Useful evaluation criteria include measuring these characteristics over time, which allows organizations to track improvements as prompts, retrieval systems, and safety controls evolve.

Determining Severity

Not every finding discovered during AI red teaming deserves the same priority. Some issues may simply reduce the quality of the user experience, while others could result in regulatory investigations, financial loss, or significant reputational damage.

A useful way to think about severity is to evaluate the business consequences rather than focusing solely on the model’s technical behavior.

For example, an AI assistant that occasionally formats dates incorrectly may be considered a low-severity issue. Although inconvenient, the impact is unlikely to extend beyond minor user frustration. By comparison, an assistant that leaks confidential customer records, generates discriminatory hiring recommendations, or exposes privileged financial information represents a critical business risk that requires immediate remediation.
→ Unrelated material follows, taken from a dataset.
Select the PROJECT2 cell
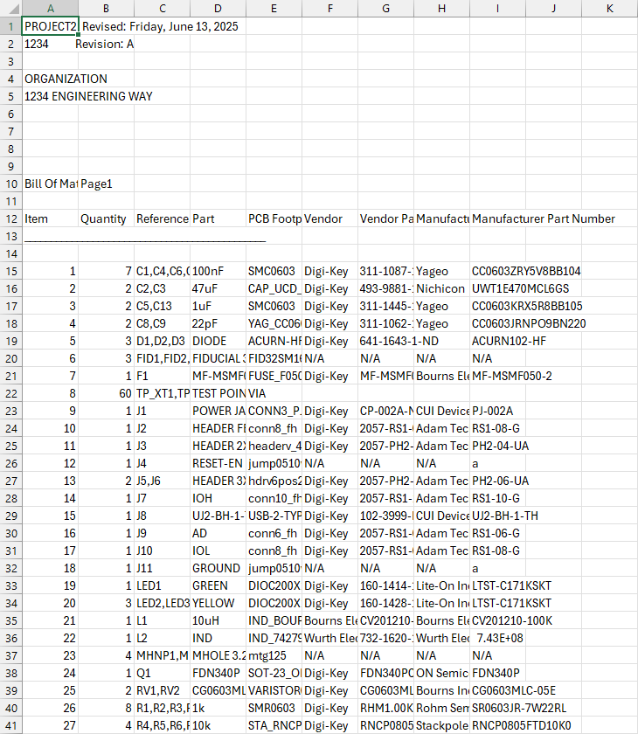The image size is (638, 734). (x=50, y=26)
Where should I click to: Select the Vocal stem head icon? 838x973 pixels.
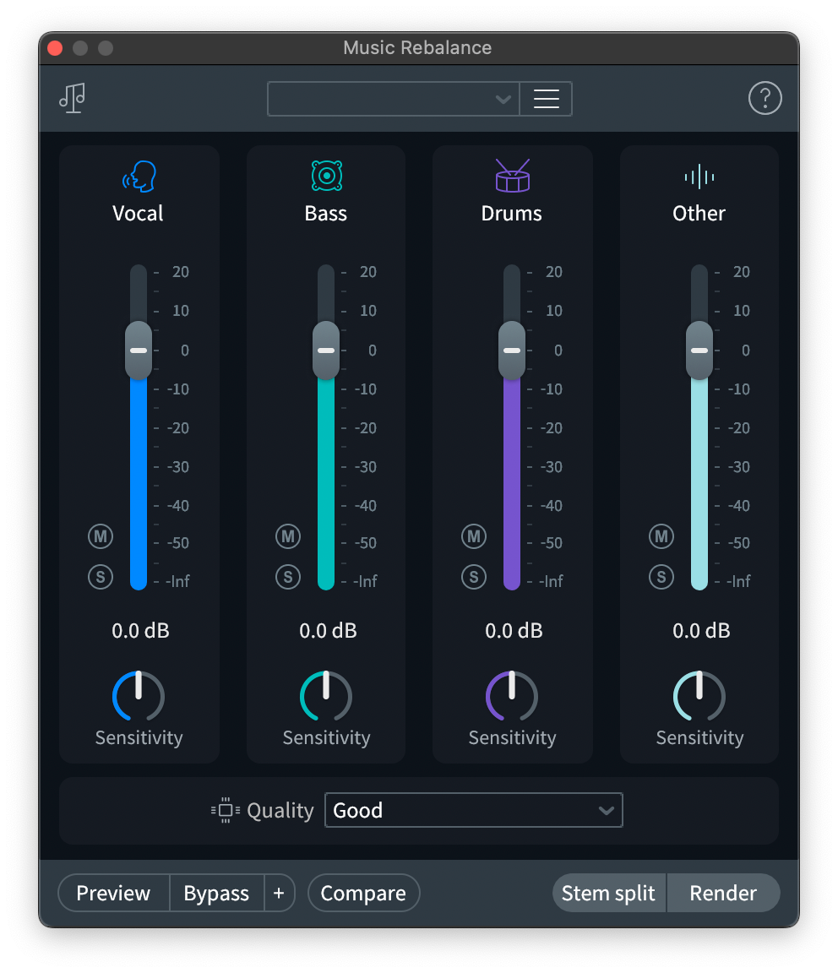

When assessing findings, consider questions such as:

  • Could confidential information be exposed?
  • Would customers receive unsafe or misleading advice?
  • Does the issue violate regulatory or contractual obligations?
  • Could the organization suffer financial loss?
  • Would the organization’s reputation be affected if the behavior became public?
  • Is the issue repeatable, or does it occur only under very specific circumstances?

Answering these questions helps organizations prioritize remediation efforts and communicate risks more effectively to business leaders who may not understand the underlying technical details.

AI Red Teaming is a Collaborative Exercise

One of the biggest mistakes organizations make is assuming AI red teaming belongs exclusively to security teams. Unlike infrastructure testing, evaluating AI systems requires expertise from multiple disciplines because AI affects far more than technology alone.

Security professionals bring experience in adversarial thinking and attack simulation. Data scientists understand how models are trained and where limitations may exist. Developers understand the surrounding application architecture. Compliance specialists ensure regulatory requirements are considered throughout testing. Legal teams provide guidance on privacy, intellectual property, and contractual obligations. Business owners contribute operational knowledge that helps identify realistic misuse scenarios.

Perhaps most importantly, end users should also be involved.

Employees frequently interact with AI in ways developers never anticipated. Observing how users naturally phrase questions often uncovers prompt sequences that no formal test plan would have included. Their curiosity, assumptions, and everyday workflows provide valuable insight into how AI will behave once deployed across the organization.

Successful AI red teaming is therefore not a one-time security exercise carried out by a small specialist team. It is a collaborative process that combines technical expertise, business knowledge, governance, and real-world user behavior to build confidence that AI systems remain safe, reliable, and aligned with organizational objectives.